We’re pushed into the direction of faster eating. In 2008, BBC even titled “Speed of eating “key to obesity”” citing a study from Osaka University. The knowledge is already there and slowly people acknowledge the fact that they shouldn’t rush their meals.

There is an entire movement called “mindful eating” that suggests to focus on the food and be fully present while eating, not thinking about all the other things you have to do.

Eating slowly is important, because otherwise your body, most important your digestive system,  hasn’t time to send a signal to your brain that you are full. It takes about 20 minutes for your brain to register the chemicals of feeling full. If you gulp down your meal in 5 to 10 minutes, which is common, there isn’t even enough time for the chemicals to be registered.
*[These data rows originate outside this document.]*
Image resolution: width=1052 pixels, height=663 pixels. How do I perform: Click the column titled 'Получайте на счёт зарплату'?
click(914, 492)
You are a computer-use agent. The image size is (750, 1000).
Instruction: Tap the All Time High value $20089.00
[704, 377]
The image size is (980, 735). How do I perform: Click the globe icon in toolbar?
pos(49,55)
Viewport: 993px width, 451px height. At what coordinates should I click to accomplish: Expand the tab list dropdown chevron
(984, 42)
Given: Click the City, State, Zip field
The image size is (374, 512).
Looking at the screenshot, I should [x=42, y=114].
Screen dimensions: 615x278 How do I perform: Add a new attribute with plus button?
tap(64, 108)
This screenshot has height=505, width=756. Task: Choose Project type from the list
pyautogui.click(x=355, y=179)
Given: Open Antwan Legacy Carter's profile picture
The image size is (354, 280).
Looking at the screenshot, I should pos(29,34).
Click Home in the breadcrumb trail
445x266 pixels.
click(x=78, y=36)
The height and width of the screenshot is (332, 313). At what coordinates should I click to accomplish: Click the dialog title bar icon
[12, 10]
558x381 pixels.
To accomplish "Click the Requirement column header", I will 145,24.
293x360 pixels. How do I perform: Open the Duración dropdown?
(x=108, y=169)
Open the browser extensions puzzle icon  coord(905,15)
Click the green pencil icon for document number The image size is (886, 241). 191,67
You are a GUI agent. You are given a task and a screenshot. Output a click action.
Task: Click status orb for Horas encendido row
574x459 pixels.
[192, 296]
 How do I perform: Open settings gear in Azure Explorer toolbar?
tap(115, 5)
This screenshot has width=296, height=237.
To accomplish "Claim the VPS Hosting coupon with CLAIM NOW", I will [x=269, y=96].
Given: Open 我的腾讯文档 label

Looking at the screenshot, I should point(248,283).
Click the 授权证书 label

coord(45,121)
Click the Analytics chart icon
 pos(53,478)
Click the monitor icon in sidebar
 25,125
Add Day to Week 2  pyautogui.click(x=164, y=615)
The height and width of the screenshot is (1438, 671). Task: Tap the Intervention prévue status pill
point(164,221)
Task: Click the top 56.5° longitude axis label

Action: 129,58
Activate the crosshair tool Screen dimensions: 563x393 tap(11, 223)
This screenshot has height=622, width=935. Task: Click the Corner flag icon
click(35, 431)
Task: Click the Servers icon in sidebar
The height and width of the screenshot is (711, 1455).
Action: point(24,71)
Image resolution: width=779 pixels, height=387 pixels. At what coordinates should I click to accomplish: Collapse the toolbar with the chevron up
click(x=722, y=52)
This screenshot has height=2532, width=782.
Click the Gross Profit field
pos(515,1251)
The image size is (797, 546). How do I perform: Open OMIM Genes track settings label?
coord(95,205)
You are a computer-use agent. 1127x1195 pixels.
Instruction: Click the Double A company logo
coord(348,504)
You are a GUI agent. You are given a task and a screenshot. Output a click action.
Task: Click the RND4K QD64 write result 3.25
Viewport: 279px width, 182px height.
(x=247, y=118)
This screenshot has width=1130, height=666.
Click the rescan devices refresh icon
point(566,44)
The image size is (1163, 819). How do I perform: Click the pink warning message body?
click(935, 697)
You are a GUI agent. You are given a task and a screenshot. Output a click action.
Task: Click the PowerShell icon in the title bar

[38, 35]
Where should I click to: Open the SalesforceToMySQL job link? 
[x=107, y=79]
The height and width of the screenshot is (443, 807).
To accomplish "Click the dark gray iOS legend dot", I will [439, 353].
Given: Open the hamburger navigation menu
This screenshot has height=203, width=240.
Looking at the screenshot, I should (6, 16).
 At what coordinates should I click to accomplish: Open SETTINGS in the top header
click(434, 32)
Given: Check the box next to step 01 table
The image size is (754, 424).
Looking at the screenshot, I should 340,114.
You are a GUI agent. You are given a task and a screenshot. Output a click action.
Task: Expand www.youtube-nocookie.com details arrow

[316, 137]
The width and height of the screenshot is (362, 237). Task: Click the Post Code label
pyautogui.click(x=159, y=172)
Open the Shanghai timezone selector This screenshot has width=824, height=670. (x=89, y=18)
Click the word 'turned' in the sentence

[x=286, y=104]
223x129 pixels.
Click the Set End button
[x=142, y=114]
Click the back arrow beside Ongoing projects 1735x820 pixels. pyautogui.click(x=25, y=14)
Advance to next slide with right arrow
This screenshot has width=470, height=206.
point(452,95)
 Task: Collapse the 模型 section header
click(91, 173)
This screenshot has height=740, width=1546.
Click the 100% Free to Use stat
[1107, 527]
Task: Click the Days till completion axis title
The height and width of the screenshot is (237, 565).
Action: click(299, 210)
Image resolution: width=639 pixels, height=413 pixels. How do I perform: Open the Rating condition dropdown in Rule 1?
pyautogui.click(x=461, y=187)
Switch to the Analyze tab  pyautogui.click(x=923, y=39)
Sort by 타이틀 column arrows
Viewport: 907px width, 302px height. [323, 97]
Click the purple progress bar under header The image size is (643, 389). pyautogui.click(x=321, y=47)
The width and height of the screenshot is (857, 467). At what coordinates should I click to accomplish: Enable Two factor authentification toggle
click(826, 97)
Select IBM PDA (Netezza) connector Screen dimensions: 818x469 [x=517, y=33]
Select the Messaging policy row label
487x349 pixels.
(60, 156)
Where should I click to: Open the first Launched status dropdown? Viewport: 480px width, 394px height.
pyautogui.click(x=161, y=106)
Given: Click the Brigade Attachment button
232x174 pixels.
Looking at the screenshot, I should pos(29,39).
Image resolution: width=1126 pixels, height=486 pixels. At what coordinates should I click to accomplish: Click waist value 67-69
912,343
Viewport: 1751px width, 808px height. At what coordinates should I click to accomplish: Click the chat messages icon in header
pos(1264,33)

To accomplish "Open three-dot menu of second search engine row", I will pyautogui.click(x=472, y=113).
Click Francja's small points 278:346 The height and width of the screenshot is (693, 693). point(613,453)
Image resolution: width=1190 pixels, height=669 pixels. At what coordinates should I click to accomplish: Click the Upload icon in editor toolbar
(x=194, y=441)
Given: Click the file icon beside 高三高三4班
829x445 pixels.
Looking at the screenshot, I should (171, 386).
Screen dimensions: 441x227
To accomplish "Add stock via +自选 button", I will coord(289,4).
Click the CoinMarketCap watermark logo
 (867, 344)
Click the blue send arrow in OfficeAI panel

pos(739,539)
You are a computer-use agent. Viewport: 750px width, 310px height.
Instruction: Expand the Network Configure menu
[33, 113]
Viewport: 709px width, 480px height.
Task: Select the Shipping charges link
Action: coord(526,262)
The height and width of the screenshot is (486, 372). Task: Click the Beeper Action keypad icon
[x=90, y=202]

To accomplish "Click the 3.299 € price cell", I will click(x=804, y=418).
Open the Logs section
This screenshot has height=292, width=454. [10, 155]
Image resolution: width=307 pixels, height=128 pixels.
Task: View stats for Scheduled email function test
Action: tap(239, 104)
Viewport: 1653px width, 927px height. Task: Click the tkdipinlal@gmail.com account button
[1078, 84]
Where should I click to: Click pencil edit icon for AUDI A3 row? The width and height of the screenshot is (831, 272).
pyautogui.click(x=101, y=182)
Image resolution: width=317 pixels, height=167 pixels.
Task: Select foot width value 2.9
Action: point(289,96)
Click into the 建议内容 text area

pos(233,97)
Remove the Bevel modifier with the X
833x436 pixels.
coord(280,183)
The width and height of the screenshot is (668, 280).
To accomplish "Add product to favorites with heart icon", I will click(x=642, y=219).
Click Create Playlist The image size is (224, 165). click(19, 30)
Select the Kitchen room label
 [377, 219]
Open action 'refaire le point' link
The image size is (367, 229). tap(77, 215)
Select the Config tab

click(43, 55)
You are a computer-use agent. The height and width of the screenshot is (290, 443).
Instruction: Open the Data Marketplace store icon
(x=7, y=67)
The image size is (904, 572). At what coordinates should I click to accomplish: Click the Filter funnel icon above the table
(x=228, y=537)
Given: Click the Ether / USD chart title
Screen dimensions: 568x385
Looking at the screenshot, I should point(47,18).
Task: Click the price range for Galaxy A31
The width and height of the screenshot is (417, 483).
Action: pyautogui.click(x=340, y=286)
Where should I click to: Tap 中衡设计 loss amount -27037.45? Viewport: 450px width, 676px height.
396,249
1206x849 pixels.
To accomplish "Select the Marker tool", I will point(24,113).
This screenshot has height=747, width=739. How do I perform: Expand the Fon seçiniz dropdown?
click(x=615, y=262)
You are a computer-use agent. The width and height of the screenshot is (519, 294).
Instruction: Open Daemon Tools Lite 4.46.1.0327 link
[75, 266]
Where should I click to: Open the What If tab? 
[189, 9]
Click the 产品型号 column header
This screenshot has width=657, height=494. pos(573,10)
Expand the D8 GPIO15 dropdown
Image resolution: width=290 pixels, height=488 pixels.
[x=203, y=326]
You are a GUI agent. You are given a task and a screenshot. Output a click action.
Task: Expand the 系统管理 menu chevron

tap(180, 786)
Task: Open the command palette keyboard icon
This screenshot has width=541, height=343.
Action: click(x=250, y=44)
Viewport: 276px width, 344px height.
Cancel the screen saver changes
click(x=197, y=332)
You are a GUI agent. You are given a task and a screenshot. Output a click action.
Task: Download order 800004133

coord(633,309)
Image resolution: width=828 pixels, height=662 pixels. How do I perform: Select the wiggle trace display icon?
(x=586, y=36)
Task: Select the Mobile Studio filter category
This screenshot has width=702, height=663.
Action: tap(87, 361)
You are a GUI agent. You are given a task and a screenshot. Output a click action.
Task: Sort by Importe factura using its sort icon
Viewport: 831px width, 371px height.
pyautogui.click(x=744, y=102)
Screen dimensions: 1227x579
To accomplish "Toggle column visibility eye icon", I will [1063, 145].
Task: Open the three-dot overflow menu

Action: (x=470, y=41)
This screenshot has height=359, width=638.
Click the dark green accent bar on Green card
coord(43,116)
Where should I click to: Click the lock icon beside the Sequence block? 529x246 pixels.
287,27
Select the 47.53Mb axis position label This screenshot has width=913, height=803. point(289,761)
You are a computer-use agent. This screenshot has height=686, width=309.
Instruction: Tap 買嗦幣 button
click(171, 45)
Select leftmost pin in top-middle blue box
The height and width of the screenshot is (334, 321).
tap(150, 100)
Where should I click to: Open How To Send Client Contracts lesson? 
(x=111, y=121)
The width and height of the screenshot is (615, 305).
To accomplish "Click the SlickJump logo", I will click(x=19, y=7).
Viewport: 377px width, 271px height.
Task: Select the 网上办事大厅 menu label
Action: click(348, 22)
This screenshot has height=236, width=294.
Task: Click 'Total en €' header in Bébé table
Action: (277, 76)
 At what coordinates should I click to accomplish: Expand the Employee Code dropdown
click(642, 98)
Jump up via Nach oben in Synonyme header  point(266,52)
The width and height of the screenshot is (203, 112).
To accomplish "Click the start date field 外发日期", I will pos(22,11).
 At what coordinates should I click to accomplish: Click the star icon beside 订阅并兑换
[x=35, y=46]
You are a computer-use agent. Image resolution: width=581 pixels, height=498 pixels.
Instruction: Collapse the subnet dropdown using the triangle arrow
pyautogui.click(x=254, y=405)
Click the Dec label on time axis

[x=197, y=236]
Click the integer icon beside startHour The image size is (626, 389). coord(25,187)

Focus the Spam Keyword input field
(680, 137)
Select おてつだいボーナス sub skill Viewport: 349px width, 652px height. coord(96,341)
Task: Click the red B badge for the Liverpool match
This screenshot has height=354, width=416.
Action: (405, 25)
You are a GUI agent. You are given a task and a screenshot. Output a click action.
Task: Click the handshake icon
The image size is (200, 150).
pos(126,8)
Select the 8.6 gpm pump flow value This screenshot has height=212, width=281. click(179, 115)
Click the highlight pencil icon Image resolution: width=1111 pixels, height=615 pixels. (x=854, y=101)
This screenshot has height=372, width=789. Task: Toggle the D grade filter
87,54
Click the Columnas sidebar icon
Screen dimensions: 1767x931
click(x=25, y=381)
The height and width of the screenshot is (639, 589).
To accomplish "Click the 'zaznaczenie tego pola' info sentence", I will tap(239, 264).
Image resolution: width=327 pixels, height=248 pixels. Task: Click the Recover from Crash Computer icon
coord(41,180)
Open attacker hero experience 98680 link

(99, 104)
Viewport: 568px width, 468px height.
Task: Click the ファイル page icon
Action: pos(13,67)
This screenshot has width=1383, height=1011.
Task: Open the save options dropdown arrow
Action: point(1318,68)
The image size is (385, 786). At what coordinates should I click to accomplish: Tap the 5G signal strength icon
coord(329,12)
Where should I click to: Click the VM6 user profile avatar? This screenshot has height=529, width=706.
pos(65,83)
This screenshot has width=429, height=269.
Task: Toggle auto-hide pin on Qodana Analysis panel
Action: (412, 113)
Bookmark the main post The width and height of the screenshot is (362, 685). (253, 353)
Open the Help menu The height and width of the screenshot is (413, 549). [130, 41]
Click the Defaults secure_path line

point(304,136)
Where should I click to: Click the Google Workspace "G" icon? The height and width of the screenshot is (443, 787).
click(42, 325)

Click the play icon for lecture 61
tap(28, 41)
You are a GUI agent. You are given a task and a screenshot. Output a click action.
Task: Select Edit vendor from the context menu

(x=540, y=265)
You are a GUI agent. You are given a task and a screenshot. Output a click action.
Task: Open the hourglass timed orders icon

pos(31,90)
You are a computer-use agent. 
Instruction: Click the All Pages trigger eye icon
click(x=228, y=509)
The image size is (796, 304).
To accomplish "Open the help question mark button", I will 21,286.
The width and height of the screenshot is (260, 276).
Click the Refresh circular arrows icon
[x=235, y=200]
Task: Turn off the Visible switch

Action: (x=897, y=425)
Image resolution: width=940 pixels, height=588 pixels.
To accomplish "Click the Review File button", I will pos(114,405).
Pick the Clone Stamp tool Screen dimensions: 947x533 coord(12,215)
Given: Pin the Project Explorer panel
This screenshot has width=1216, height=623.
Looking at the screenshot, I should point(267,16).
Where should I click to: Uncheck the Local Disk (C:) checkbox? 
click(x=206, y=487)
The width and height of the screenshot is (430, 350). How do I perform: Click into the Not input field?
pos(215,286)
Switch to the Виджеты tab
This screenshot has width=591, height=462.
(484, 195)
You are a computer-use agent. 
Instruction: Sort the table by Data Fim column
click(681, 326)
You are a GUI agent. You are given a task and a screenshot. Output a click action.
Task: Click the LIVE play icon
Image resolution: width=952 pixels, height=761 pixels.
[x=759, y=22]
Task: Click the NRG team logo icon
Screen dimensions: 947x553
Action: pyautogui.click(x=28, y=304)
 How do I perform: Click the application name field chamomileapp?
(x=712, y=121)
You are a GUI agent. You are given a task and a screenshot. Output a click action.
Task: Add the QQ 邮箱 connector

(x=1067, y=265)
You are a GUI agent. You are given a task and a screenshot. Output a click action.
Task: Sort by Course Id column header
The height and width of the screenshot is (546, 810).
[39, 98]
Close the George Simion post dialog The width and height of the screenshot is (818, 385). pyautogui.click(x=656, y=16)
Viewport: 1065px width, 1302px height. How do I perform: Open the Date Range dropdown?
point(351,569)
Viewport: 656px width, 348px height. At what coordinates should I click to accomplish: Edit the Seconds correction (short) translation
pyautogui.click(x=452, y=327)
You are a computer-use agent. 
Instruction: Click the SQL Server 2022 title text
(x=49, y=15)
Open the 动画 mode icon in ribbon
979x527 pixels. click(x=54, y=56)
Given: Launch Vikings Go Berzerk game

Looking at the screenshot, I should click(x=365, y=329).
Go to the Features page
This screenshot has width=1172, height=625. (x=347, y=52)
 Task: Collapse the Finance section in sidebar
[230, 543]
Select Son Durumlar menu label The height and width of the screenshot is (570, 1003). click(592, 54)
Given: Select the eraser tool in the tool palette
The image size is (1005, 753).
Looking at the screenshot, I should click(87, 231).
This not only leads to eating too much food but as a consequence, people who are eating too fast have an almost  50% higher risk of obesity and also higher risks for all the associated diseases like type 2 diabetes.

Another study found out, that fast eating leads to more acid reflux, especially gastroesophageal reflux disease (GERD).

Eating too fast, leads to more air in your digestive tract. As a consequence of the additional air, your stomach produces more acid, resulting in heartburn, respectively GERD.

Eating slowly is a free lifestyle change that will not only reduce your risk for obesity and associated disease but also reduce heartburn. Tom Rath, in his book “Eat, Move, Sleep”, promotes the 20-minute rule, meaning you take at least twenty minutes to eat a meal. This should be the least amount of time you should take. Focus on this, especially when you are eating alone, because normally a meal takes longer when eaten with good friends.

Another tip  is to take sips of water between chewing. This can be helpful to reduce the overall speed of eating, but I personally don’t like to drink water with my meals as it dilutes the stomach acid. This can depending on the amounts of water, lead to improper digestion.

Mindful eating is a great way to eat slower. Focus on the food and try to taste all the different tastes in the meal.

Eating slowly is great because you don’t need to develop any new habit, you just need to modify an old one. Instead of wolfing down your meal in 5 minutes, take 20 minutes. That’s only 45 minutes more per day, spend on eating, something most of us enjoy!

Do your health a favour and eat slowly!

Steps to take:

  • Take at least 20 minutes for the next meal you eat. I know you might think you don’t have time for this, but trust me you will feel better and even more productive afterwards.
  • If you have any digestive problems, experiment with different eating speeds and see how you feel afterwards.
  • Compare the amount of food you need to feel full when you eat slowly, with the amount when you eat faster.